Despite the above, past the one-month constitutional deadline, the president did not announce a road map until now. Based on Article 72 of the constitution, he symbolizes the country’s unity; He guarantees the State’s independence and continuity and ensures respect for the constitution. The president claims he took these measures to guarantee the well-functioning of the State’s institutions; one of the significant missing institutions is the constitutional court. The court’s formation is the reason for the tension between the State’s institutions, which ultimately led to this crisis. The court, as an adjudicative body, is the party supposed to absorb the institutional conflicts.
What is Next?
A turn back to pre-25 July is impossible, and even if it were possible, it would not be wise. In this context, one of the possible way-out-scenarios could be:
By September 24th, the president appoints a capable person to lead the government.
One week after, the president establishes a commission of experts to produce a consensus charter and a policy framework for development and recovery and presents them to the parties and the civil society organizations to sign;
Within the same deadline, upon consultation with the major political parties and civil society organizations, he establishes a committee formed from the political parties and civil society organizations and activists to monitor and evaluate the reform’s advancement.

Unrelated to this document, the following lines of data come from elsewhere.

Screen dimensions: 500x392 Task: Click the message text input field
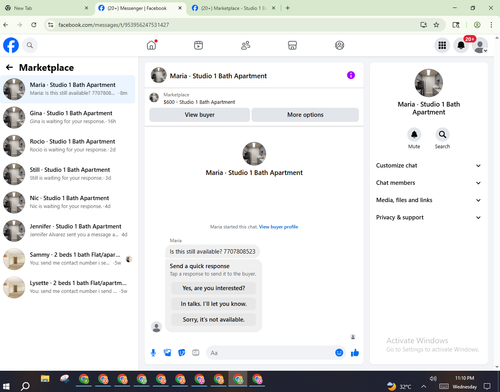[270, 353]
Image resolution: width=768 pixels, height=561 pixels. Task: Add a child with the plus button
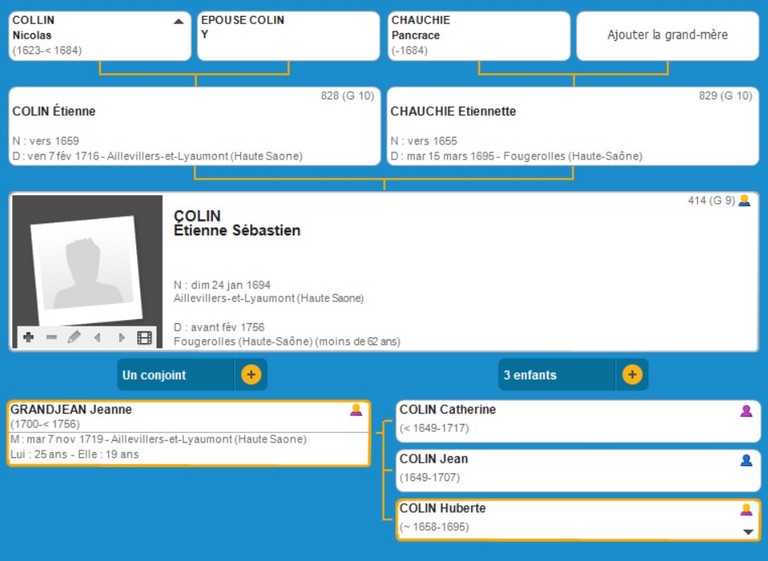(632, 375)
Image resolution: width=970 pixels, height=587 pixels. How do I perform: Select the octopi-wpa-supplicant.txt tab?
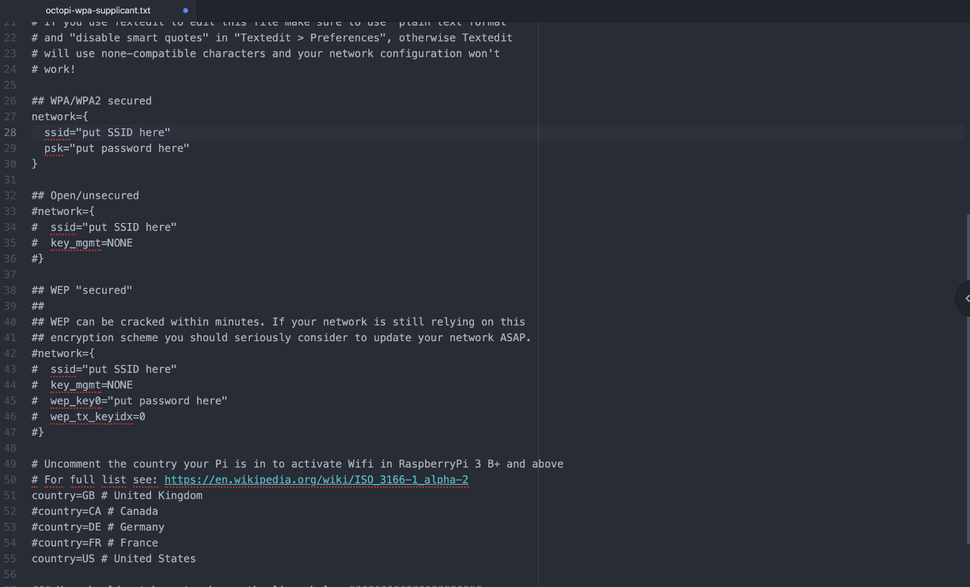pos(98,10)
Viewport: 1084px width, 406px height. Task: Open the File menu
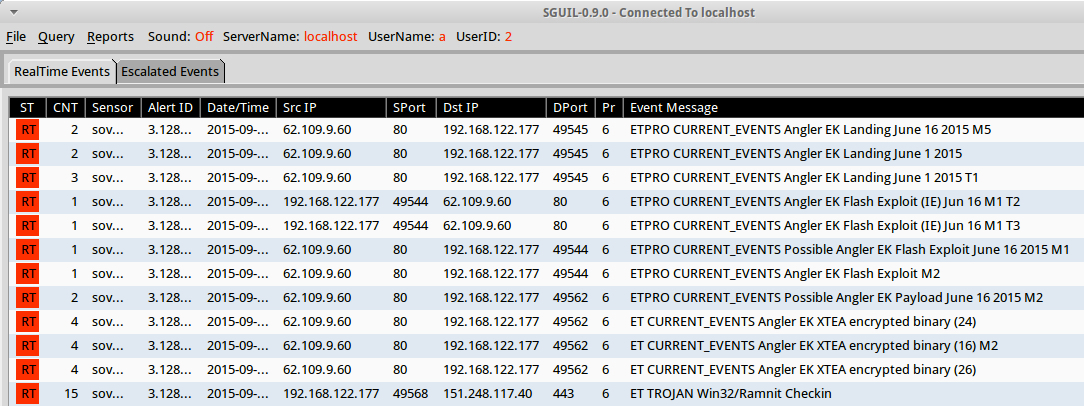click(16, 36)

By mid-October, the president presents a refinement to the law of the constitutional court to make it in line with the rule of law’s international standards and add articles that guarantee strict deadlines to all the players to give their appointments; otherwise, they lose their nominations. Then, he appoints his four members and gives a one-time deadline of one week to the political parties represented in the government to appoint the parliament’s four members and the same deadline to the judicial council. The candidates should be among the national figures known for their integrity and efficiency, who made significant contributions within their area of expertise, equipped with international recognition and exposure.
On October 15th, the consensus pact gets signed by all the political parties to guarantee political settlement, and the policy framework of development and recovery gets approved by them.
The next day the parliament gets back to work, except for the accused members in cases before the judiciary. The parliament should come back to operation with a clear parliamentary agenda to assure the overhaul of the legal framework and the achievement of the needed reforms.
The policy framework for development and recovery could focus on legal and constitutional reforms, judicial reform, security sector reform, a political parties’ law favoring intraparty democracy and accountability, and maybe a rationalized electoral law. The socio-economic reforms, such as healthcare, land reform, public sector reform, agri-environment climatic measures, and the development of urban planning, electrification, clean water, and housing, in several regions of the country, all should be urgently considered on the parliament reforms’ agenda.
All these measures conform to the 2014 constitutional legitimacy, with no twisted interpretations that power a party at the expense of another, which should be the prime concern of Tunisia at this point.